Goal of the exercise — Restate word for word the lines of the records below, starting at the line that contains "See all (722, 637)" and ending at the line that contains "For sale (112, 103)", with both of those lines included and nothing else.
= = =
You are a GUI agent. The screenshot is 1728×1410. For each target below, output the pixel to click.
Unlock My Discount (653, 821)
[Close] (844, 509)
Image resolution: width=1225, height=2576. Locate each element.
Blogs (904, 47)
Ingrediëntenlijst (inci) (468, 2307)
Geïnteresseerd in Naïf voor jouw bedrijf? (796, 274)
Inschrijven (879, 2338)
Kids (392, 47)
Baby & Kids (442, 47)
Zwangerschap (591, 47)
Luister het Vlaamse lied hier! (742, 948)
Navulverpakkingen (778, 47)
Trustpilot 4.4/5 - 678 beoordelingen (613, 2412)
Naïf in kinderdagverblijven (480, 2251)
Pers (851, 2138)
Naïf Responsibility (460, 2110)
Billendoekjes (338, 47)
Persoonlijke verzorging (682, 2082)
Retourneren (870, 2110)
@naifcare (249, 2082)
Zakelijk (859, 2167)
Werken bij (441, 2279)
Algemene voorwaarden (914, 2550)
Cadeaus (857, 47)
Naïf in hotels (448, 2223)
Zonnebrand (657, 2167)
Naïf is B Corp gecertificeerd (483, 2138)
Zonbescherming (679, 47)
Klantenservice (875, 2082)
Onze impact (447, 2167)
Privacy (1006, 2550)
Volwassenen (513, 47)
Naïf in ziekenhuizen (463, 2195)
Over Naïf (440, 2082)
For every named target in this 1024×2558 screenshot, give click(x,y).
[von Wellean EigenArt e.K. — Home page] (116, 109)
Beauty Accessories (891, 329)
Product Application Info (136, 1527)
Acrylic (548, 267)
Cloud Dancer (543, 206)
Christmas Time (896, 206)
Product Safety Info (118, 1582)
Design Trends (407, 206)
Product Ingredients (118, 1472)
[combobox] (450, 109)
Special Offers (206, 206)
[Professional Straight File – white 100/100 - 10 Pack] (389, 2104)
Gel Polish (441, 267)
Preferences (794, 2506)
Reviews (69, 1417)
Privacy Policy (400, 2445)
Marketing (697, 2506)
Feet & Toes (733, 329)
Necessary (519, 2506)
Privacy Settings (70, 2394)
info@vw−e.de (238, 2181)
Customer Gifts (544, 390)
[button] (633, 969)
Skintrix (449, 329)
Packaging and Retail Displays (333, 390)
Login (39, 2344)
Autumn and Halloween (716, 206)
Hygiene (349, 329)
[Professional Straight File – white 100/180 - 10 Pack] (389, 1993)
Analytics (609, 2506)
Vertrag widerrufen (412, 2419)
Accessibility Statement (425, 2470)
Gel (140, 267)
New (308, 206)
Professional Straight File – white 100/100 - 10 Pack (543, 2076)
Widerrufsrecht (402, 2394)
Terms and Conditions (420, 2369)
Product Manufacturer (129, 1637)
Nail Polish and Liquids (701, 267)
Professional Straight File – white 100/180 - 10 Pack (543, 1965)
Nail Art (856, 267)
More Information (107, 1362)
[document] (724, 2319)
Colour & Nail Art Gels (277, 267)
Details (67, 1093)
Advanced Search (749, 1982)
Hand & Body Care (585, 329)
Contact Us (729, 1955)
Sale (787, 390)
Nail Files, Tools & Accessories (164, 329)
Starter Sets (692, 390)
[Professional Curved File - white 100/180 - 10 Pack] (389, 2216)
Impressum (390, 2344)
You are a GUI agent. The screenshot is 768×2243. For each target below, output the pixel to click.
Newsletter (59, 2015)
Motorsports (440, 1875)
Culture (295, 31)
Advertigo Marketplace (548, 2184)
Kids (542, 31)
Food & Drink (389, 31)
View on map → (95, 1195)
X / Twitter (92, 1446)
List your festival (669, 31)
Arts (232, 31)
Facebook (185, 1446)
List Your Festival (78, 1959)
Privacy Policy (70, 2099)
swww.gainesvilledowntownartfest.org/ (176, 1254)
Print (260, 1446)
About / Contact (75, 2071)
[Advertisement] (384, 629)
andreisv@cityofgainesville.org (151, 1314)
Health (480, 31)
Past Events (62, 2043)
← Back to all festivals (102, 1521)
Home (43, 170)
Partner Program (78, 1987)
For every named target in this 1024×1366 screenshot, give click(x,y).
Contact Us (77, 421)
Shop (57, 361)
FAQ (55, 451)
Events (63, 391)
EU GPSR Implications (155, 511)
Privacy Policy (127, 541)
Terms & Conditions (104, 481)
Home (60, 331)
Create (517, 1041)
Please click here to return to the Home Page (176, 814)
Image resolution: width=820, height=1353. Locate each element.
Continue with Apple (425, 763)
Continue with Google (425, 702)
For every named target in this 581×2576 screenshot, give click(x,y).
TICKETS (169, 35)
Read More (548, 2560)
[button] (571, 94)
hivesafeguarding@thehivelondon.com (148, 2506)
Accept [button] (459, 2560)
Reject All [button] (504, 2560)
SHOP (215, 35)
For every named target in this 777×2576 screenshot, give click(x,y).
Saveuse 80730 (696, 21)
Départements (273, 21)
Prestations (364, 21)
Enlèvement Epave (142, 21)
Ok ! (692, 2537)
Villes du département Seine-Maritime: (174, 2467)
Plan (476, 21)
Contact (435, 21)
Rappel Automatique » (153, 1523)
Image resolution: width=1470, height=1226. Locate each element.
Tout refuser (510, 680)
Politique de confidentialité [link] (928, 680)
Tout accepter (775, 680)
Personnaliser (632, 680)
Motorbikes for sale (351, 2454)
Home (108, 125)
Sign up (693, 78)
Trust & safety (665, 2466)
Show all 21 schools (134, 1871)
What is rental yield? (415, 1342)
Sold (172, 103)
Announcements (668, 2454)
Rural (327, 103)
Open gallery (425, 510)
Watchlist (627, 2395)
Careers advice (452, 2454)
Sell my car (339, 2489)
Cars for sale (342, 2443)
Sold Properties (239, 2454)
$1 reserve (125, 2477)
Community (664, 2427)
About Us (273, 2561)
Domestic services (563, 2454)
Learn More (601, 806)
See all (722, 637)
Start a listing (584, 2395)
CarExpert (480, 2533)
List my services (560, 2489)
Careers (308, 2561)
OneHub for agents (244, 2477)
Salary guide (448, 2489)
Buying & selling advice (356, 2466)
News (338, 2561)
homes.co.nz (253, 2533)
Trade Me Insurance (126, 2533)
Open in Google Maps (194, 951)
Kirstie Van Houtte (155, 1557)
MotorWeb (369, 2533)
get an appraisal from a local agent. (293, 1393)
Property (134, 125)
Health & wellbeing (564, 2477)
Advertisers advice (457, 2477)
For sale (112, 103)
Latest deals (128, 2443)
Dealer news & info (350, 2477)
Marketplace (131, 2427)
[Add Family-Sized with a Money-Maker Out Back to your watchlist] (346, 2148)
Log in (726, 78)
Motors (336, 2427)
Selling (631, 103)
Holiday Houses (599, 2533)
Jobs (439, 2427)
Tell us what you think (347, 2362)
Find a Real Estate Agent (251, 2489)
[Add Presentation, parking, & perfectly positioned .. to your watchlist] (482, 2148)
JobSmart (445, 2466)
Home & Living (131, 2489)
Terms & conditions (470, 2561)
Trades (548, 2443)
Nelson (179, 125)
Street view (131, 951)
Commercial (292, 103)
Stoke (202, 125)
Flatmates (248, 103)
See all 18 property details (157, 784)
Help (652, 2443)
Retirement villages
= = =
Answer section —
See all (722, 637)
Start a listing (584, 2395)
CarExpert (480, 2533)
List my services (560, 2489)
Careers (308, 2561)
OneHub for agents (244, 2477)
Salary guide (448, 2489)
Buying & selling advice (356, 2466)
News (338, 2561)
homes.co.nz (253, 2533)
Trade Me Insurance (126, 2533)
Open in Google Maps (194, 951)
Kirstie Van Houtte (155, 1557)
MotorWeb (369, 2533)
get an appraisal from a local agent. (293, 1393)
Property (134, 125)
Health & wellbeing (564, 2477)
Advertisers advice (457, 2477)
For sale (112, 103)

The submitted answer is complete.